Catalogue text from the exhibition Bahman Jalali, Fundació Tàpies, Barcelona, 2007

by Catherine David

Bahman Jalali’s photography of the past forty years constitutes an original and exemplary body of work. And yet, the particular circumstances of its development and the restricted conditions for showing it – for reasons that relate as much to the biography of the author as to the recent and ancient history of his country, Iran – have kept the work relatively unknown.

Since the 1960s, Jalali has been passionate about photography, its history and early development in Iran, a country where the first photographers who surrounded Naser al-Din Sha (1848 – 1896), himself an enthusiastic amateur, became active barely eight years after the invention of the technique in France. An amateur and self-taught photographer, Jalali produced his first images while studying economics and political science. Subsequently, he became a collector, historian and teacher while travelling and researching throughout the country. His work on the Qajar collections of images in the Golestan Palace, published in Visible Treasure; his involvement with the team that opened the first museum of photography in Iran, Aks Khanek Shahr; the rescuing and preservation of the archives of several photography studios including the exceptional collection belonging to three generations of the Chehrenegar family; and the creation of a study programme at the University for Audio-Visual Media, bear witness to a life dedicated to the preservation and transmission of a varied and endangered heritage.

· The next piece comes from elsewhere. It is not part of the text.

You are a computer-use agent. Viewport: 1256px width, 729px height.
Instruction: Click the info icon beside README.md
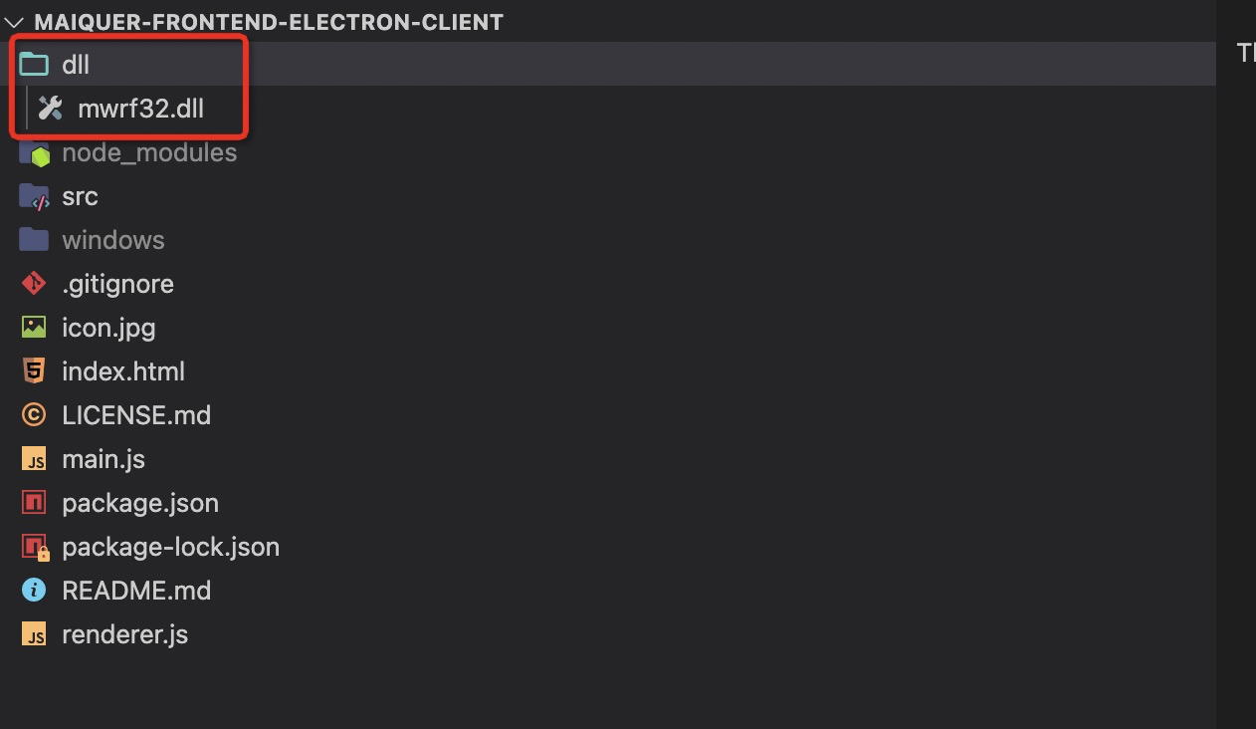coord(33,590)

Equally, his documentary work of the past forty years in Iran, well represented in the present exhibition, pays homage and continues the journey of discovery and invention of a modern nation, with and by means of the photographs, started by his predecessors at the end of the nineteenth century. Photography and the production of photographic images are central to the idea of an Iranian modern culture that Hamid Dabashi has described as “formed centripetally – tending towards a centre that exists only by a collective will, by an imaginative osmosis, cosmopolitan and syncretic, multifaceted, a festive carnival of incongruities”. The various stages and moments in the work of Bahman Jalali, from his documentary projects to the Image of Imagination series, realized using the negatives of the Qajar photographs, relate in a complex manner to cultural history and memory (but also to that which has been suppressed), through a process of anamnesis that leads us to certain obscure points originating in forgotten images.

Undoubtedly, it is also the profound relationship between Jalali and a country and people traumatized by the violence of their recent history that is expressed in the two exceptional testimonies that constitute Days of Blood, Days of Fire (1978 – 1979), about the popular uprising against the Sha and the development of the revolution until the return of Ayatollah Khomeini when it was confiscated by the religious powers, and Khorramshahr. A City which was Destroyed (1981) – both testimonies also appear in this book -, which documents the horror of the Iran-Iraq war that lasted eight years and was conducted almost behind closed doors, away from the glare of the international press.

When acting as a faithful witness and recorder of the soldiers’ daily life and torments, of the military operations and the near total destruction of Khorramshahr and Abadan – two port cities strategically situated on the south battlefront – Jalali is not at the service of any agency or discourse, of any propaganda or suspect humanism. At a time when some people like to think modern wars “haven’t taken place” or deaths are “virtual”, he assumes the humble but implacable role of the witness and the photographer who stands against the barbarian history of our age.